Microsoft Data & Analytics consultant and Microsoft Data Platform MVP from the Netherlands

Orchestrate Azure Data Factory pipelines and other Azure Data Platform management tasks using Azure Automation

Azure Data Factory (ADF) is a great SaaS solution to compose and orchestrate your Azure data services. It works fine to create, schedule and manage your data pipelines but it has limitations that can make it hard to use in some scenarios. The two main ones are:

1.       Some tasks that you regularly want to perform can’t be accomplished with ADF.
A few examples are:

·         Start/Pause an Azure SQL Data Warehouse

·         Start/Pause an Azure Analysis Services instance

·         Process an Azure Analysis Services cube

·         Manage on-premises resources

 

2.       Triggering (running) ADF pipelines on demand.
For most people it is hard to switch from the well-known SQL Agent jobs - in which it’s really easy to trigger SSIS processes and execute other tasks - to
scheduling ADF pipelines. You now have to create activity windows and define data slices that are dependent on the availability of data sets. Most would like to be able to trigger an ADF pipeline either on demand or when some other task finished successfully.
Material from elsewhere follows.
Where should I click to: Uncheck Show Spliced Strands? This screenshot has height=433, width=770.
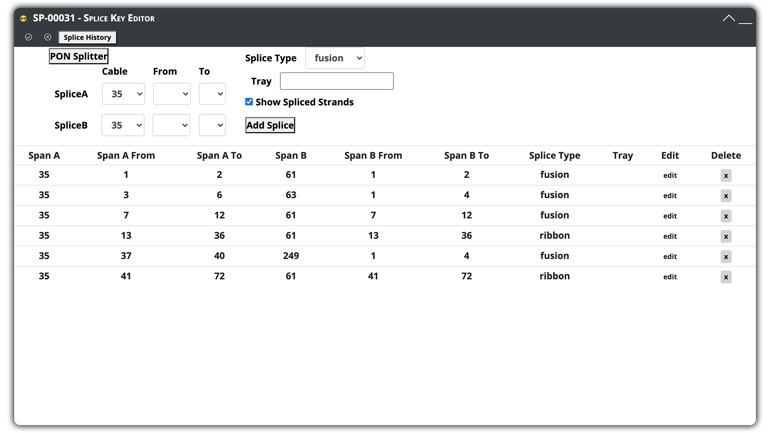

The tasks listed at point 1 - and almost everything else you can think of - can be done using Azure PowerShell with Azure Resource Manager. Microsoft does an awesome job here: every new SaaS solution has great ARM support from the start. To make use of PowerShell in Azure and more importantly to automate your scripts and processes, Azure Automation comes in to play. It makes it possible to run all your PowerShell scripts in Azure as a SaaS solution. It is an orchestrator in which you can execute all kinds of Data Platform related operations, both in Azure and on-premises as hybrid workers, enabling hybrid Data Platform orchestration scenarios.
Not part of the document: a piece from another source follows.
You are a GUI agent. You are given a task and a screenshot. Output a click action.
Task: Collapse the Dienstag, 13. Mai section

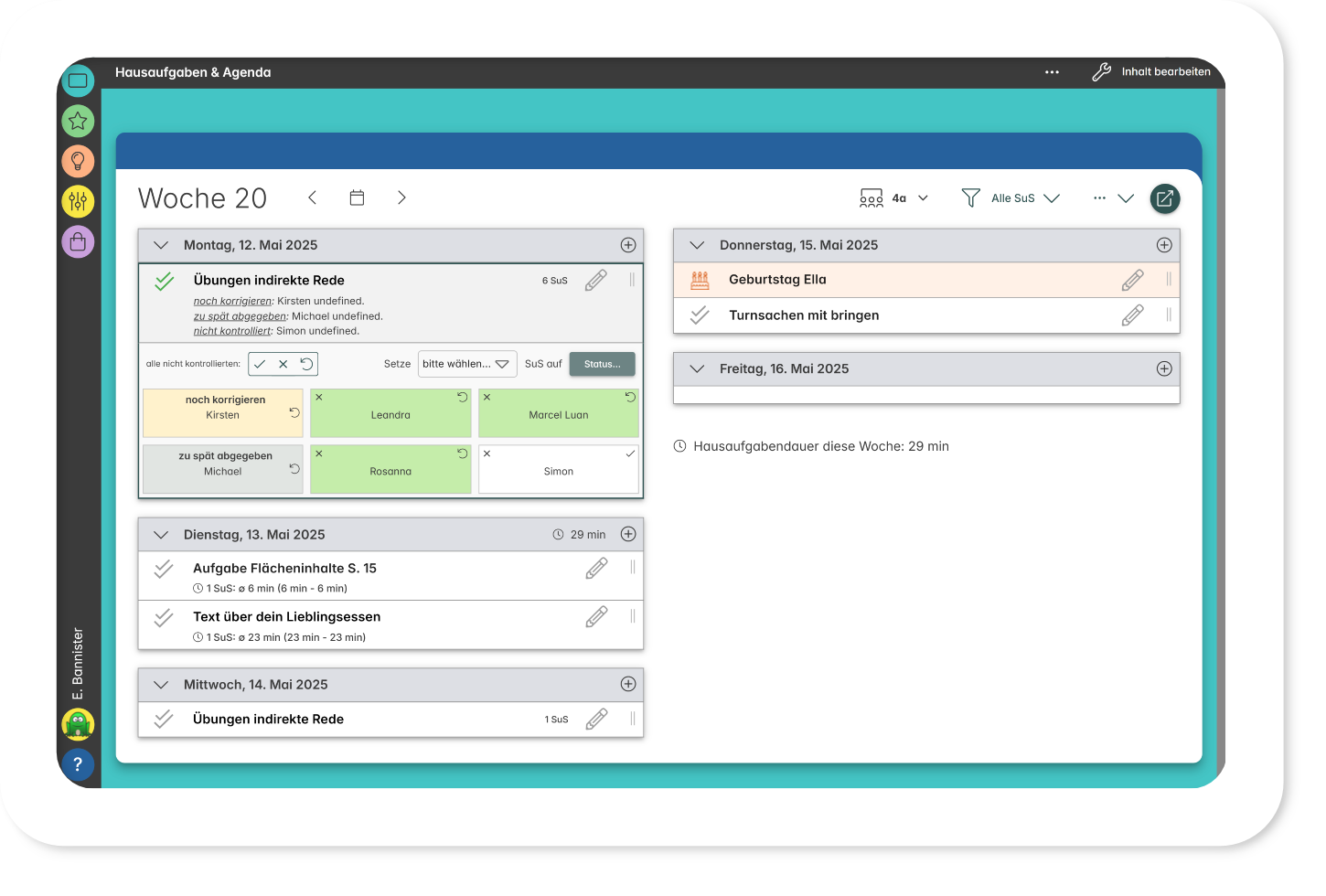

Triggering ADF pipelines on demand is a bit trickier. An “Execute now” command in PowerShell does not exist, which is understandable if you know how the scheduling and execution mechanism of ADF has been build. I don’t think it will be easy to change this, unless some major changes to ADF will be made. Fortunately, there is a workaround! If you ever deployed a new ADF pipeline you might have noticed that after deployment, pipelines start immediately when they have an activity window with a date/time in the past. Because it is possible to update the activity window date/time of a pipeline using PowerShell, it’s also possible to trigger a pipeline’s execution by changing its activity window date/time to some value in the past.
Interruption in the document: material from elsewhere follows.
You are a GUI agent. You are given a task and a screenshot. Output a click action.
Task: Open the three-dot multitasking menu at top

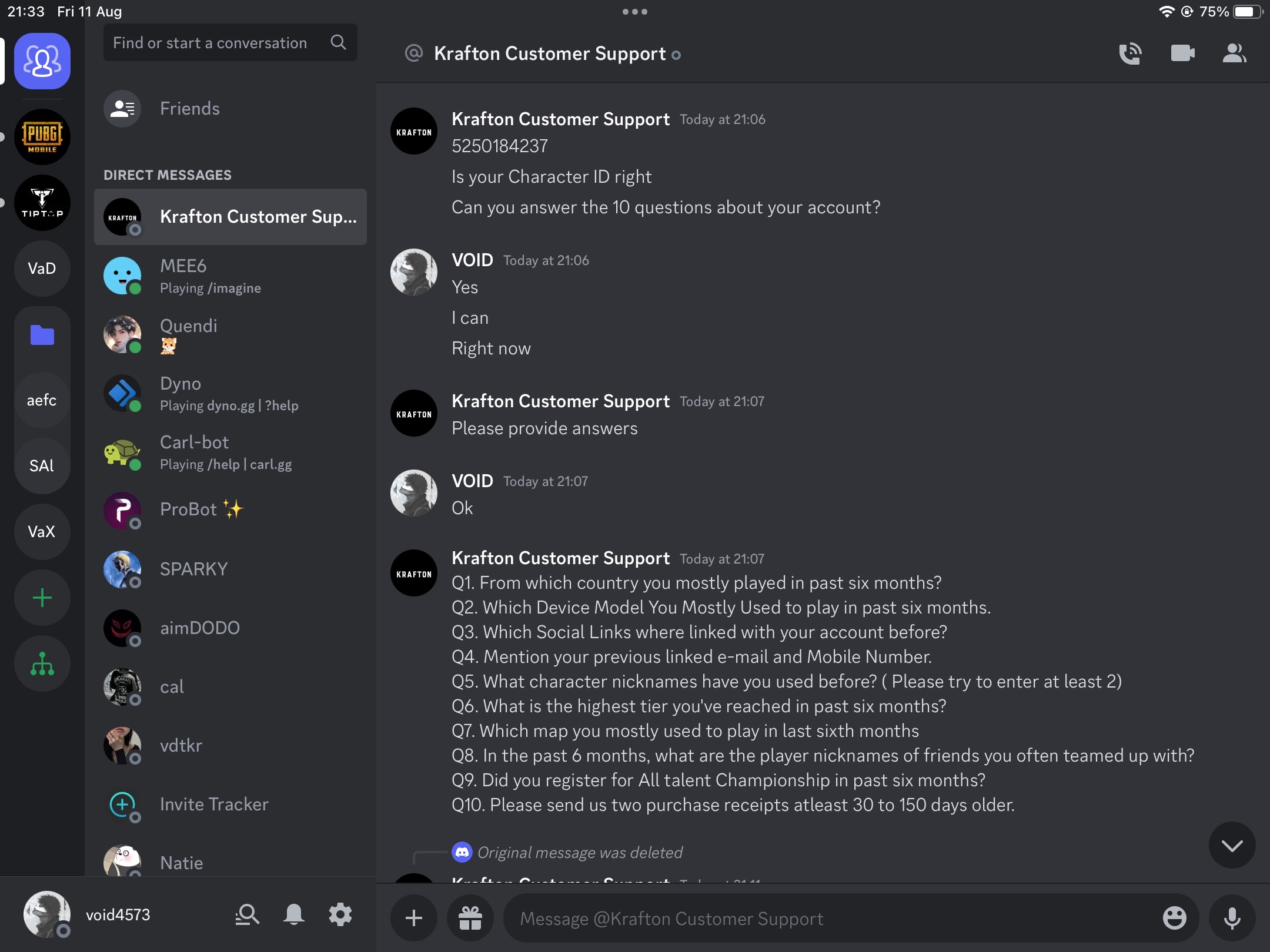tap(635, 12)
In this blog post I will show how you can trigger an ADF pipeline on a daily basis and monitor its execution using PowerShell code that runs in an Azure Automation runbook. Because executing other tasks (point 1) using PowerShell is easy, it becomes possible to orchestrate advanced Azure Data Platform tasks, with the execution of an ADF pipeline as just a part of the total process.


Azure Setup

In this example I’ve used the Azure setup shown below. The ADF pipeline contains one simple copy activity that copies a file from one blob storage container to another.

·         Resource Group

o   Blob Storage

§  Container: input

§  Container: output

o   Azure Data Factory

o   Azure Automation

 

Azure Data Factory Setup

I created the Azure Data Factory pipeline with the Copy Data wizard:

clip_image001[4]

 


I configured the pipeline to “Run regularly on schedule” with a recurring pattern of “Daily”, “every 1 day” (see the blue rectangle in the screenshot below).

Choosing “Run once now” would set the pipeline property “PipelineMode” to “OneTime” and would disable the ADF scheduler. Initially you might think this seems to be the option you want to use as we want to trigger the pipeline ourselves on demand, but unfortunately that configuration has some limitations:

·         The ADF diagram view does not show one-time pipelines. This makes it impossible to monitor the pipeline using the Monitor & Manage dashboard.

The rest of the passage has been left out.